Of course Labor should have a well-qualified indigenous candidate in a winnable federal seat. It should have had an indigenous MP in the national Parliament long ago.
And there is no doubt that Nova Peris is a good name.
But the process is unfortunate.
Admittedly backbencher Trish Crossin has had a good innings, and was never going to rise further in her parliamentary career.
Politics is a tough business, and sometimes people get rough treatment.
But for a party that has been agonising over ways to reinvigorate its membership, it is not a great look to have the preselection process so dramatically hijacked. The one real power rank-and-filers have is selection of candidates.
For Gillard, her demand that Peris be put into the Senate spot is double-edged.
She is taking an important and historic step. As yet no Aboriginal woman has sat in the Federal Parliament. The PM has asserted her authority in a good cause.
But the way she has treated Crossin will raise a comparison with what she and her supporters did – on a much greater scale – to Kevin Rudd. The negotiations with Peris have been under way for weeks. But it was only on Monday that Gillard told Crossin what was happening. There is, however, some protection for the PM.
It will be hard for the opposition to make too much of the ''coup'' against Crossin, because there are risks for it in going in too hard against Peris. The Gillard exercise is more than about history and having an indigenous MP. It is also about appealing to the Aboriginal voters in the marginal Labor seat of Lingiari, held by minister Warren Snowdon. Lingiari is winnable for the Coalition, one reason Tony Abbott was so anxious to get NT Aboriginal politician Alison Anderson to stand for him (an offer she rejected).

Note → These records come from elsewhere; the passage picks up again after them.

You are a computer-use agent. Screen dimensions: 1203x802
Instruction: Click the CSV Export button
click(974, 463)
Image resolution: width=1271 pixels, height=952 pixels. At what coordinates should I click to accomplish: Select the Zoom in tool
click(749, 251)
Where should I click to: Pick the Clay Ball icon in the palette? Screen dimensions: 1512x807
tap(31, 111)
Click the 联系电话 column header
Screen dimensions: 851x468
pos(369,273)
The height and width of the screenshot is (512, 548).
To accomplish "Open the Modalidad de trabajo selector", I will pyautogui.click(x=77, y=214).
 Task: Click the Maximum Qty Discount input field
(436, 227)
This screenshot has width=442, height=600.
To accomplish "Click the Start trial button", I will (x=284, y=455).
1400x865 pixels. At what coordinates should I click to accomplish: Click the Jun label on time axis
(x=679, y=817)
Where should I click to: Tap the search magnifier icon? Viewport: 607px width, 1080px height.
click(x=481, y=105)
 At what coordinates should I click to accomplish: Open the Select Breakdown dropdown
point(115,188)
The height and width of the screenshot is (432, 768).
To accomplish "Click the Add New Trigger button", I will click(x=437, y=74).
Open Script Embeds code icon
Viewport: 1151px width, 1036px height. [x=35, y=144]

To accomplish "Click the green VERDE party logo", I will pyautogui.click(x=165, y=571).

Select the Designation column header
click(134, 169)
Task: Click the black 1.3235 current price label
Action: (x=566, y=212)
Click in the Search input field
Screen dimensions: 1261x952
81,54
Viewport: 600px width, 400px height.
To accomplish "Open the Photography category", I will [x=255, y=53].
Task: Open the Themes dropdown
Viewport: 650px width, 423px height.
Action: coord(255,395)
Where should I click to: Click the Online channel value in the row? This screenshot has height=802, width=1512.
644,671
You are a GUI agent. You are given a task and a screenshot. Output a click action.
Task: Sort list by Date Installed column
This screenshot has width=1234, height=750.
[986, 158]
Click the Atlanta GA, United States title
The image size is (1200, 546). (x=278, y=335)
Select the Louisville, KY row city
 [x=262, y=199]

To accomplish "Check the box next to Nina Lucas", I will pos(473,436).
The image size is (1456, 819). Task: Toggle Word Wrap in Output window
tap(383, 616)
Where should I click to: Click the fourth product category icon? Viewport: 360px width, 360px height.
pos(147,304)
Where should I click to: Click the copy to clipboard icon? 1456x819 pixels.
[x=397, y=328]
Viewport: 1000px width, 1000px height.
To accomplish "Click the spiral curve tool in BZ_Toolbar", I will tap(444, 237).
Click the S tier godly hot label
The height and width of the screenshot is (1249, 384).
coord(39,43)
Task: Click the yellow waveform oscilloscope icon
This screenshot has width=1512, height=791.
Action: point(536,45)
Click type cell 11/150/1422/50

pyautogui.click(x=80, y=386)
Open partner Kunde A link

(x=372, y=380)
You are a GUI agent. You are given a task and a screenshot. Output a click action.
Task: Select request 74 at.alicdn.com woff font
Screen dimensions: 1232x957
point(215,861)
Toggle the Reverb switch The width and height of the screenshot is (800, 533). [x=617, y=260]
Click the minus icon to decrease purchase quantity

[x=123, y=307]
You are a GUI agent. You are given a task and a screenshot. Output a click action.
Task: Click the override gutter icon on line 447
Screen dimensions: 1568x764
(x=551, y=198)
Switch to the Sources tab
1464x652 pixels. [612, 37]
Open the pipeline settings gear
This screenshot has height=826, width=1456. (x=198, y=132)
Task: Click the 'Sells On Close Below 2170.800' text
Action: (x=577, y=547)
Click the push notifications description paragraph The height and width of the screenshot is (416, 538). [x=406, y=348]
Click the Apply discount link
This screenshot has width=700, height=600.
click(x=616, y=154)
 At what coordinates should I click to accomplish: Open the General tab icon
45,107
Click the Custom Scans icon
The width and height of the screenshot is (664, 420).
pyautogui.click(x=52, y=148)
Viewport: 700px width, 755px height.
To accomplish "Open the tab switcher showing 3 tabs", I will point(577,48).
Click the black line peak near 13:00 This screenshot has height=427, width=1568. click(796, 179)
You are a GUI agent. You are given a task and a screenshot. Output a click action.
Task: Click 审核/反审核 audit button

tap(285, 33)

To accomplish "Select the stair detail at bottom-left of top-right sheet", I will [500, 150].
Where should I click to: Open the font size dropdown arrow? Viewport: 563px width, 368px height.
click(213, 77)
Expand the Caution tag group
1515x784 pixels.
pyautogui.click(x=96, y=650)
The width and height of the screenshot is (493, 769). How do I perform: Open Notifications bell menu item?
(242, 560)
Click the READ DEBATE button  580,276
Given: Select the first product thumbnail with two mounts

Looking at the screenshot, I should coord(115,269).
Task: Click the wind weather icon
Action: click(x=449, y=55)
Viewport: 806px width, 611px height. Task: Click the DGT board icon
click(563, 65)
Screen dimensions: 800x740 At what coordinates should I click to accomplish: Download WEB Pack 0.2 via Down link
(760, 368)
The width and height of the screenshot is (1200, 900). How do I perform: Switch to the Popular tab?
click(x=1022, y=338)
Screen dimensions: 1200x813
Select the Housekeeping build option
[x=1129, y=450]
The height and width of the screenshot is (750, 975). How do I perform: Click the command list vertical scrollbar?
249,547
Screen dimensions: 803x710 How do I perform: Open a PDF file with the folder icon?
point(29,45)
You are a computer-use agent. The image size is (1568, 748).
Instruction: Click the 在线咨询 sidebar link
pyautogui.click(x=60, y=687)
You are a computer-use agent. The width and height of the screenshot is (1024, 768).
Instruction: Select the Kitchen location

Last year’s Northern Territory election, which Labor lost, showed that the indigenous vote is no longer something the ALP can rely on. It will be up for grabs from one election to the next.
So Peris is a pawn in a larger political game, as well as now being destined to set another personal record.
She has been accorded the rare privilege of a gold-plated ride into Parliament. Her preselection is guaranteed, as is her seat.
But she is also being used by her new political patrons, and within Labor some will resent the way she is sliding in. (Ask Peter Garrett about the legacy of the fast track for a star candidate.)
Her inexperience showed in the acute nerves on display at Tuesday’s news conference. The months ahead will be hard learning. Her big long-term challenge will be to show she is not just someone else’s lustre but a woman who can perform strongly in her own right, for indigenous people and her non-indigenous constituents, too.